WHAT TO PRODUCE
Look through the entries below and show every line containing the word "computer".

[Opening RECORDS SUPPLIED section]

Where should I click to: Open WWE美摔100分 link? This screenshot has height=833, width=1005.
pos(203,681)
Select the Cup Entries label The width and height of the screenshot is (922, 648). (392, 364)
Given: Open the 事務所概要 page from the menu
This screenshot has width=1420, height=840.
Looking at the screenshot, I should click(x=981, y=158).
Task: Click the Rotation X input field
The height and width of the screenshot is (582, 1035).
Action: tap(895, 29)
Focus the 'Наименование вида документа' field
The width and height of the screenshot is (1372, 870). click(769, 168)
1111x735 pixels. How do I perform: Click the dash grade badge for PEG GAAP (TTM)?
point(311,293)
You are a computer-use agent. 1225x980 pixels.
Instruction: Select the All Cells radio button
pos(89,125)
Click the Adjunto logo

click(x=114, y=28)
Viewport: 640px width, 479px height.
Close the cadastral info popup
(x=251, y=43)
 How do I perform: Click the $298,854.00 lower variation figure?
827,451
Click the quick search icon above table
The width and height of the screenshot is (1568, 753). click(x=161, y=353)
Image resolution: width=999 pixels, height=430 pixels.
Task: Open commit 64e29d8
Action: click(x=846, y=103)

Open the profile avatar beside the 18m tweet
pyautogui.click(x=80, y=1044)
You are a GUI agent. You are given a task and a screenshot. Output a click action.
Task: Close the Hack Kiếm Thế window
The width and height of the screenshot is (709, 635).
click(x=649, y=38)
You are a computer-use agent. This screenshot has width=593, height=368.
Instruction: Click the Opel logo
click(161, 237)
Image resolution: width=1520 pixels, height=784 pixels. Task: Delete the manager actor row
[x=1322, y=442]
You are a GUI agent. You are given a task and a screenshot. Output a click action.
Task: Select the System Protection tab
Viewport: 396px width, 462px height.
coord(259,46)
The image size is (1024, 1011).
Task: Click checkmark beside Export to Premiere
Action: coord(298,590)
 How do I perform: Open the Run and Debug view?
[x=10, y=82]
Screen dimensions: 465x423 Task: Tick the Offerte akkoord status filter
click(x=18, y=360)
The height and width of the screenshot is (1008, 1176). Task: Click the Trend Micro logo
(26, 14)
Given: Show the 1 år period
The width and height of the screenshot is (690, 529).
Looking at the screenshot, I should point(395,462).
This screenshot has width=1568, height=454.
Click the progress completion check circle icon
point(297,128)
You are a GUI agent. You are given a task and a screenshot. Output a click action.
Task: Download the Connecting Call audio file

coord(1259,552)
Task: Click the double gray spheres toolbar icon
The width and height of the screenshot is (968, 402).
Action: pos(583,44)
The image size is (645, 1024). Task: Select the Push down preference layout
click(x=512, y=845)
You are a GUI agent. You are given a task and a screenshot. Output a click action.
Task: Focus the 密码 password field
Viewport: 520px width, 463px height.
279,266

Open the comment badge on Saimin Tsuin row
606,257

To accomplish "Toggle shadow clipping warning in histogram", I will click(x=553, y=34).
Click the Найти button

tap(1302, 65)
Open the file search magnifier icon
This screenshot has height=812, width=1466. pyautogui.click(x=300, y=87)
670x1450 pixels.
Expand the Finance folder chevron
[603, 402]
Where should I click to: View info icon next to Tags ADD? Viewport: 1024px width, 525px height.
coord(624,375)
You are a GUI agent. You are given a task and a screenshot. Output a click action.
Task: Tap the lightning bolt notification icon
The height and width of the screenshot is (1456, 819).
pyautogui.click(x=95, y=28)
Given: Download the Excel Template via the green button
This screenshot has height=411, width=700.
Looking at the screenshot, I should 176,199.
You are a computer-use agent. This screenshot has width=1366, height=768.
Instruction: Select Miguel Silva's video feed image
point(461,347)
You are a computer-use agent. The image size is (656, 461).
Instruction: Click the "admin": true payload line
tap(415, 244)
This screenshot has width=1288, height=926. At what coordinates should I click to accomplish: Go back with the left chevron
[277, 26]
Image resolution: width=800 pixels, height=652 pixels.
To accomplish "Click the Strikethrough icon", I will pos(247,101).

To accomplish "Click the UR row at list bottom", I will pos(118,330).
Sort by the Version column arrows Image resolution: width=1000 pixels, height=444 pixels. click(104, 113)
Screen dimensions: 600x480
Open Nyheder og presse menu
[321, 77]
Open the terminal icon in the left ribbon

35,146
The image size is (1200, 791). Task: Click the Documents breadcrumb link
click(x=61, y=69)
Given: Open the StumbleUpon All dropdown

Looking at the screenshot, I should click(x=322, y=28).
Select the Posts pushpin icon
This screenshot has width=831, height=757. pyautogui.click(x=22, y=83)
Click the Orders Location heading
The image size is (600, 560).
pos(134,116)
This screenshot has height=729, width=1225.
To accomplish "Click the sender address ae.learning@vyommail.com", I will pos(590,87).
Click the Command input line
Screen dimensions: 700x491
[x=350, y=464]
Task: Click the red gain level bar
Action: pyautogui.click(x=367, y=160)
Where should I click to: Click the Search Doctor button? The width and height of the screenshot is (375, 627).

[Closing RECORDS SUPPLIED section]

EXERCISE SOLUTION
You are a computer-use agent. 1225x980 pixels.
You are a computer-use agent. This screenshot has width=593, height=368.
You are a computer-use agent. This screenshot has width=1366, height=768.
You are a computer-use agent. The image size is (656, 461).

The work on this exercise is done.